(RECORDS PROVIDED Opens)

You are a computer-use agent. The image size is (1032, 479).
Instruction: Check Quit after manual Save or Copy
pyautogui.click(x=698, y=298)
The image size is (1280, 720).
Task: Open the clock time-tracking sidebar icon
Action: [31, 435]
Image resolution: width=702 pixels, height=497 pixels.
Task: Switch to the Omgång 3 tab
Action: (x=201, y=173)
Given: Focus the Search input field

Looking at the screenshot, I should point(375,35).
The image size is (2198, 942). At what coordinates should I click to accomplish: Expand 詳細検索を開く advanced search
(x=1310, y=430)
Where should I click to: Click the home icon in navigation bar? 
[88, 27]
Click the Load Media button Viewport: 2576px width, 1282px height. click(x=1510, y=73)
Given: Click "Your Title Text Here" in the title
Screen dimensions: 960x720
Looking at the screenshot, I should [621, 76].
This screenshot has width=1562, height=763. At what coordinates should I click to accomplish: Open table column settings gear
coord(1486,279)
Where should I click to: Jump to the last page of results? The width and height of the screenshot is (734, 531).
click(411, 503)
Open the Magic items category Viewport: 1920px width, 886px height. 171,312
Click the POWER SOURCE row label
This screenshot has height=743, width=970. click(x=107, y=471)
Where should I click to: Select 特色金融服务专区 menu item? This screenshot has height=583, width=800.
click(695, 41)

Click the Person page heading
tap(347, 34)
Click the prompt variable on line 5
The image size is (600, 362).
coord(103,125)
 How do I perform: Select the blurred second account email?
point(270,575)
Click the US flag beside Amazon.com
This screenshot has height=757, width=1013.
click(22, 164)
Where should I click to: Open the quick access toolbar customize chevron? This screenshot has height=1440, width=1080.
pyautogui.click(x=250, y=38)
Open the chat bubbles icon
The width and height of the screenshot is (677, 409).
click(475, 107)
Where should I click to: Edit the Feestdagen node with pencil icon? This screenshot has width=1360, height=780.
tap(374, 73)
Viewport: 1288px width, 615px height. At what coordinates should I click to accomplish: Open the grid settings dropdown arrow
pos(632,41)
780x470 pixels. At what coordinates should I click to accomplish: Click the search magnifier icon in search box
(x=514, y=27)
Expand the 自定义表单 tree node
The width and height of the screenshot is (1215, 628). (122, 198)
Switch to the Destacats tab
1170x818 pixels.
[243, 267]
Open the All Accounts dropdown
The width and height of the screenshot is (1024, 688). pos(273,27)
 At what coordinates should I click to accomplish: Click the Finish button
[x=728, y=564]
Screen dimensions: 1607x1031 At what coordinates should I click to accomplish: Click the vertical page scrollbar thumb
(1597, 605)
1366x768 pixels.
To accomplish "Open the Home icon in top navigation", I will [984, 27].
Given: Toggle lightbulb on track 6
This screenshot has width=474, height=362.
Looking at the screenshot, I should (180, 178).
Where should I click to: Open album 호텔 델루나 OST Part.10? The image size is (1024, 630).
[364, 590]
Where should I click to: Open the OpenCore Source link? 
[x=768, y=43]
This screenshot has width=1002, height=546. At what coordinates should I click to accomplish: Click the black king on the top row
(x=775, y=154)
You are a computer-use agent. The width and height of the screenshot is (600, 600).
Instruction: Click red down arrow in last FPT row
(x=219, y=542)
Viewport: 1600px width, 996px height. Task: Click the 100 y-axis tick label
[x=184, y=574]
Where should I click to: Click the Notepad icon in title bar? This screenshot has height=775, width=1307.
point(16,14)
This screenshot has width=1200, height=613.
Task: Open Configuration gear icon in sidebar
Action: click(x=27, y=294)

(RECORDS PROVIDED Closes)

### PROBLEM STATEMENT
Would you please repeat the lines from the one with "Instruction: Click red" through the last line of the listing above, exactly and with nothing else?

### SOLUTION FOR THIS TASK
Instruction: Click red down arrow in last FPT row
(x=219, y=542)
Viewport: 1600px width, 996px height. Task: Click the 100 y-axis tick label
[x=184, y=574]
Where should I click to: Click the Notepad icon in title bar? This screenshot has height=775, width=1307.
point(16,14)
This screenshot has width=1200, height=613.
Task: Open Configuration gear icon in sidebar
Action: click(x=27, y=294)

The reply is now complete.